Task details:
Return the data verbatim, without pictures.

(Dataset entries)
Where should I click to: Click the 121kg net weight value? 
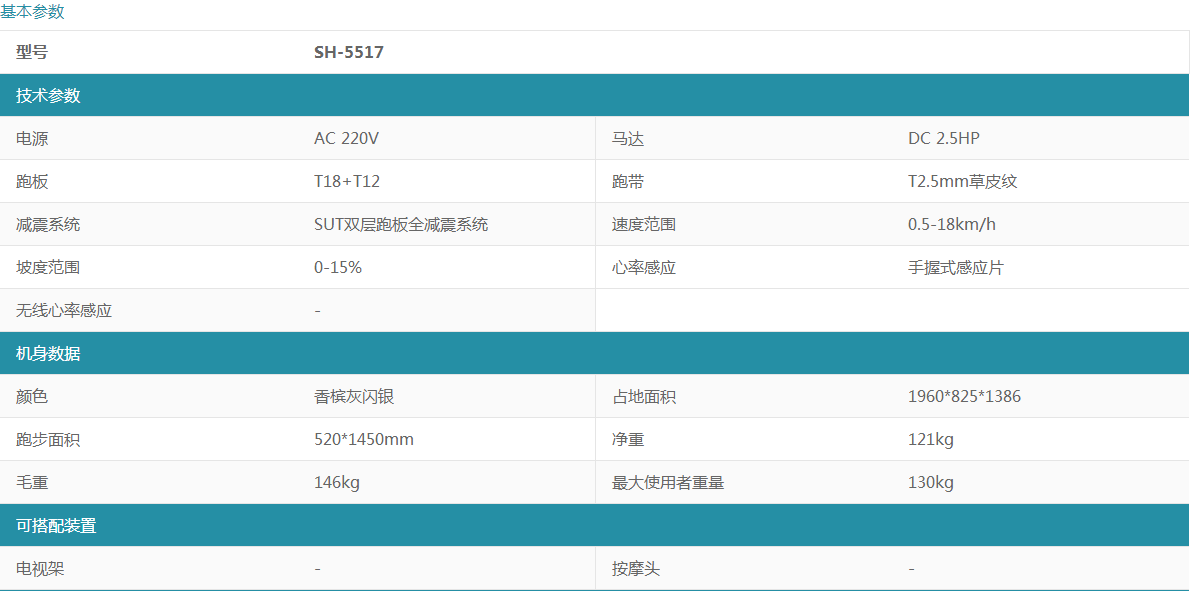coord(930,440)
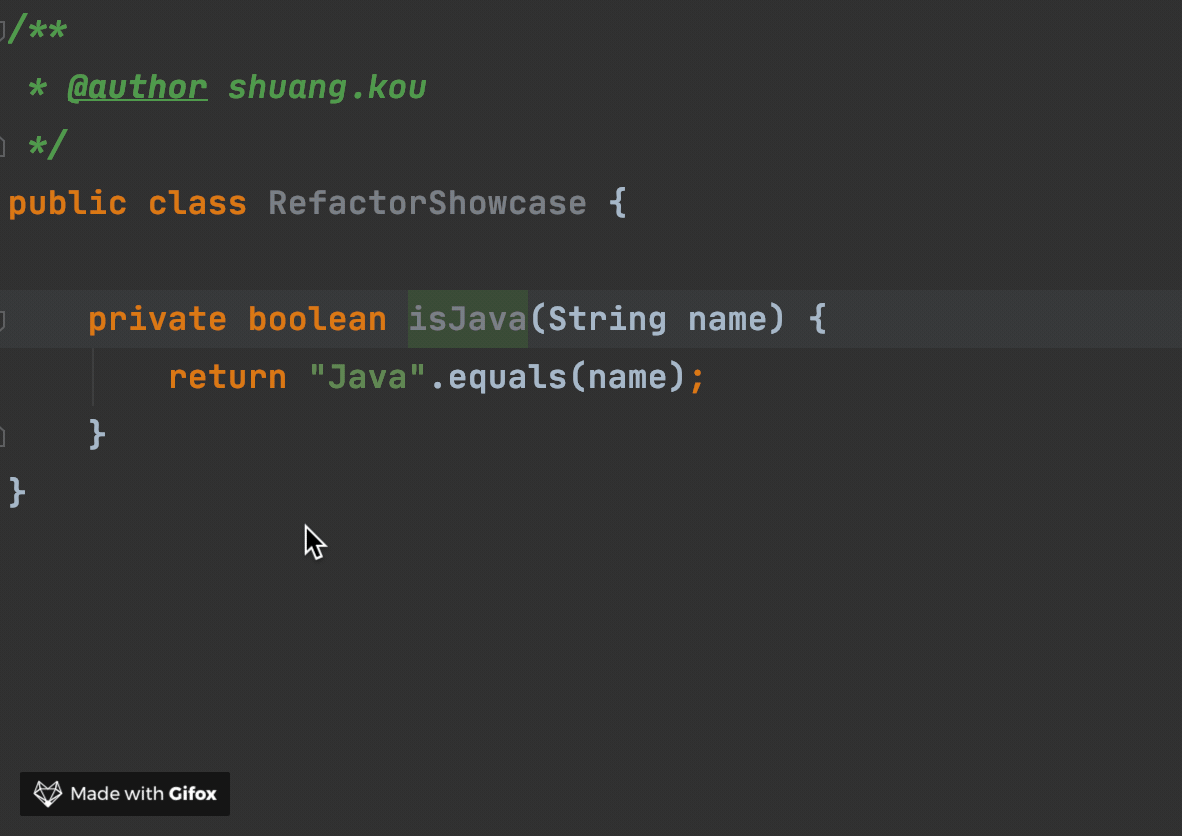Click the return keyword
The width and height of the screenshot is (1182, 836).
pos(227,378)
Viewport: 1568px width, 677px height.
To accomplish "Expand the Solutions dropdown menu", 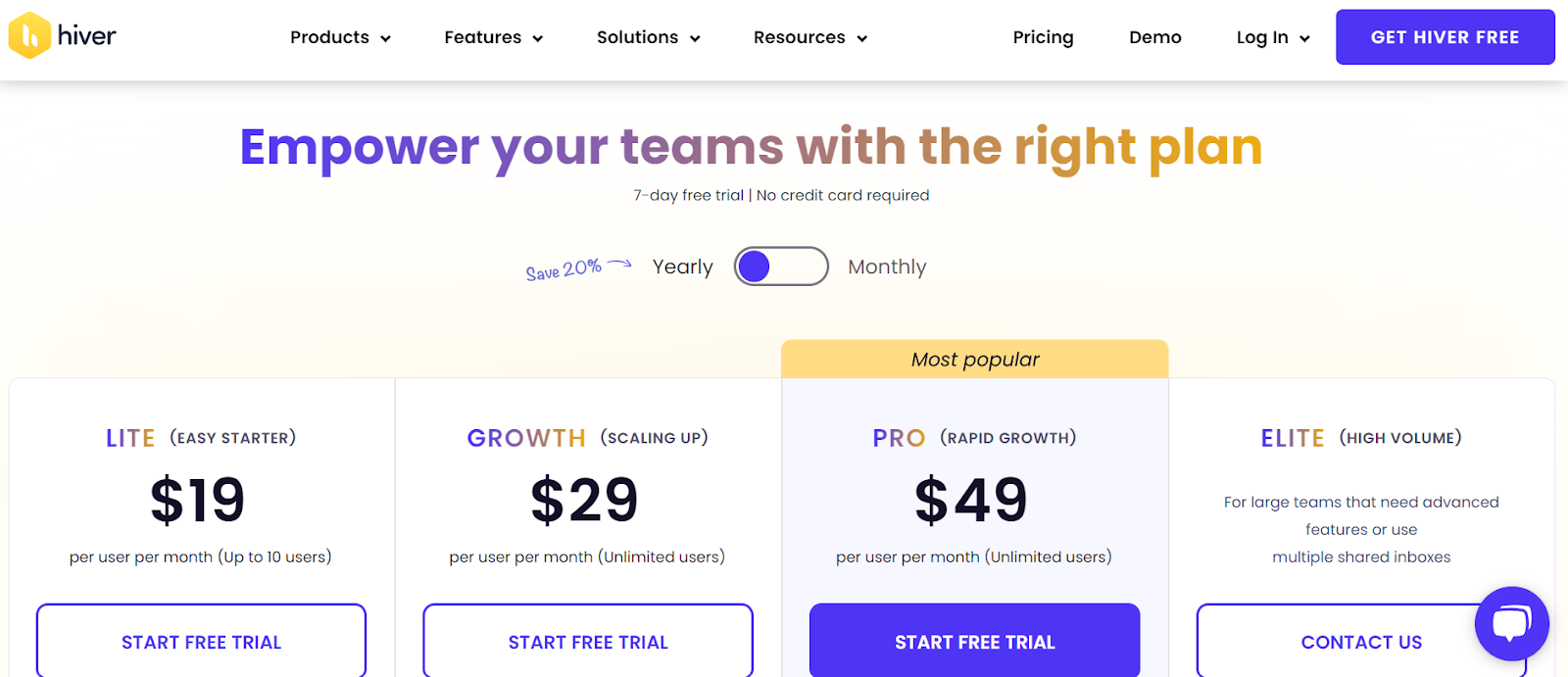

Written answer:
Where should I click to: Click the 121kg net weight value? 
coord(930,440)
Click the return keyword
The width and height of the screenshot is (1182, 836).
pos(227,378)
Viewport: 1568px width, 677px height.
To accomplish "Expand the Solutions dropdown menu", 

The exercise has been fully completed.